As I get ready to go off to Little Rock tonight to share my heart and soul, I realize that coming from the perspective of the atheist by removing faith from human beings OR pursuing the agenda of the religious, by preaching against a common enemy and devilish concerns that taunt our world with weakness, is really just a proclamation of doom and gloom from different sides of a coin.

The uniqueness of Jesus of Nazareth was that to his dying breath, he continued to love and believe in humanity. For after all, it is very difficult, when pierced with three nails, to pray, “Father, forgive them for they know not what they do,” unless you have an abiding affection for your fellow-travelers.

An atheist could certainly come up with my God, my God, why hast thou forsaken me?” and a religious person might muster the energy to proclaim, “into Thy hands I commend my spirit.”

But it took Jesus to still love and forgive a world that had screwed him over and stabbed him in the heart.

That’s what I want to bring to Little Rock. I am sick to death of pseudo-intellectualism which chases God out of the tabernacle of our thinking because we believe we have become so grown-up and smart.
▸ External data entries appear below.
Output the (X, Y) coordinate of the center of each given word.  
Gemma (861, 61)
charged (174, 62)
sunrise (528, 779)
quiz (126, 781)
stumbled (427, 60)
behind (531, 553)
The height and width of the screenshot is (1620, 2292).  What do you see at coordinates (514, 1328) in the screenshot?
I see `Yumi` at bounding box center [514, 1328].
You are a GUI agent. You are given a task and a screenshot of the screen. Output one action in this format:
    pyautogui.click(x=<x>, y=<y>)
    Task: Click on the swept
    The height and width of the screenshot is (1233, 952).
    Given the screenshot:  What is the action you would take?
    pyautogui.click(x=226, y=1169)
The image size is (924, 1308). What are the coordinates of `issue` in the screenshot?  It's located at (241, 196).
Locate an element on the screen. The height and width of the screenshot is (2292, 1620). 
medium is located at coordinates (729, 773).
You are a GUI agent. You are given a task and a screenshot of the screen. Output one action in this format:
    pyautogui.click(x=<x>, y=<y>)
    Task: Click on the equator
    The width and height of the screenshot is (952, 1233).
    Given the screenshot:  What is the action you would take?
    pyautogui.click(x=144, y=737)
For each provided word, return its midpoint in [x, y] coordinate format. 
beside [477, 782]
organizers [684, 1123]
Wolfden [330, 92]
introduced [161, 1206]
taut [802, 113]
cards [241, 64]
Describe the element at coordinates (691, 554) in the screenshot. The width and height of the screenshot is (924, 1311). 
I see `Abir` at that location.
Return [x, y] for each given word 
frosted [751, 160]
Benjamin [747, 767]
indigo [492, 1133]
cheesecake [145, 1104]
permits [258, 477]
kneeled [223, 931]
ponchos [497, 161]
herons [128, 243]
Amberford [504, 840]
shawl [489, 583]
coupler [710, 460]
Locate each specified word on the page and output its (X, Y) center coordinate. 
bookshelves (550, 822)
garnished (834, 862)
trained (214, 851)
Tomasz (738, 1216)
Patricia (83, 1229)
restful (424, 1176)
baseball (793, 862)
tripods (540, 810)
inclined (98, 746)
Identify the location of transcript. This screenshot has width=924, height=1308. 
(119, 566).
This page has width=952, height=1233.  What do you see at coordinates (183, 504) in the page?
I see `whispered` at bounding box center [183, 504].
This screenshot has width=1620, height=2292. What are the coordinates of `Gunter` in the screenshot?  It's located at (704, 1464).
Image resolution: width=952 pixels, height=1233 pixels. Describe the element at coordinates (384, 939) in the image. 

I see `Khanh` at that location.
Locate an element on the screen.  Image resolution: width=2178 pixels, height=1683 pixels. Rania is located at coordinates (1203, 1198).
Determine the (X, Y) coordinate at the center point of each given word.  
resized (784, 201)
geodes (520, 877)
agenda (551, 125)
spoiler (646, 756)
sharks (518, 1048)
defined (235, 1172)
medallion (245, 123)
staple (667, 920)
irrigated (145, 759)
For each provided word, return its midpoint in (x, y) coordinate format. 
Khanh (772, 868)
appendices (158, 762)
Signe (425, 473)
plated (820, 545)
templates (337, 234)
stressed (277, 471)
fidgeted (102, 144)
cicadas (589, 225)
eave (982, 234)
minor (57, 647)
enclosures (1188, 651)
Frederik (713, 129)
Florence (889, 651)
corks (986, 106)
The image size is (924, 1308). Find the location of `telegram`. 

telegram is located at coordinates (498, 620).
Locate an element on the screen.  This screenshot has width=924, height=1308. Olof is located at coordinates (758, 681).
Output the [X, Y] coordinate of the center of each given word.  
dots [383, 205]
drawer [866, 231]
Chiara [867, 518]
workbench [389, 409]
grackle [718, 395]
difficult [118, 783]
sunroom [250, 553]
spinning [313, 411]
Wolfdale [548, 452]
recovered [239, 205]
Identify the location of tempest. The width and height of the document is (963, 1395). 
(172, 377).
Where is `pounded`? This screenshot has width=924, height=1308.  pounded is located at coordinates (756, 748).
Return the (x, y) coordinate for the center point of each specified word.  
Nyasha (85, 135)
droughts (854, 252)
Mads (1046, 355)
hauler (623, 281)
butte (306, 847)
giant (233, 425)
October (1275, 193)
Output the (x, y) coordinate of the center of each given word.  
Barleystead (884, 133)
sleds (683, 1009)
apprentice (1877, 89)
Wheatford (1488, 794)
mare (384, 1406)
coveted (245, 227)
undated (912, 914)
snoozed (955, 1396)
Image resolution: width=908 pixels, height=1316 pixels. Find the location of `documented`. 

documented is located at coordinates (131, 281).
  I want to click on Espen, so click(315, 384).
And I am equally fed up with religion which keeps looking for an enemy to avoid dealing with our own problems and repenting of our shortcomings.

Where the atheist and the religious person agree is in the decision that the human experiment was a failure.

I don’t believe that. I refuse to believe that.

And when I arrive at the church tonight, I will be looking for brothers and sisters, not failures and enemies.

This is why I am Jesonian and not just religious. It’s why I’m Jesonian and not an atheist.

Jesus knew that human beings were God’s favorite creation. He refused to insult his Father by giving up on them.

And I refuse to reject the heart of Jesus by hating people.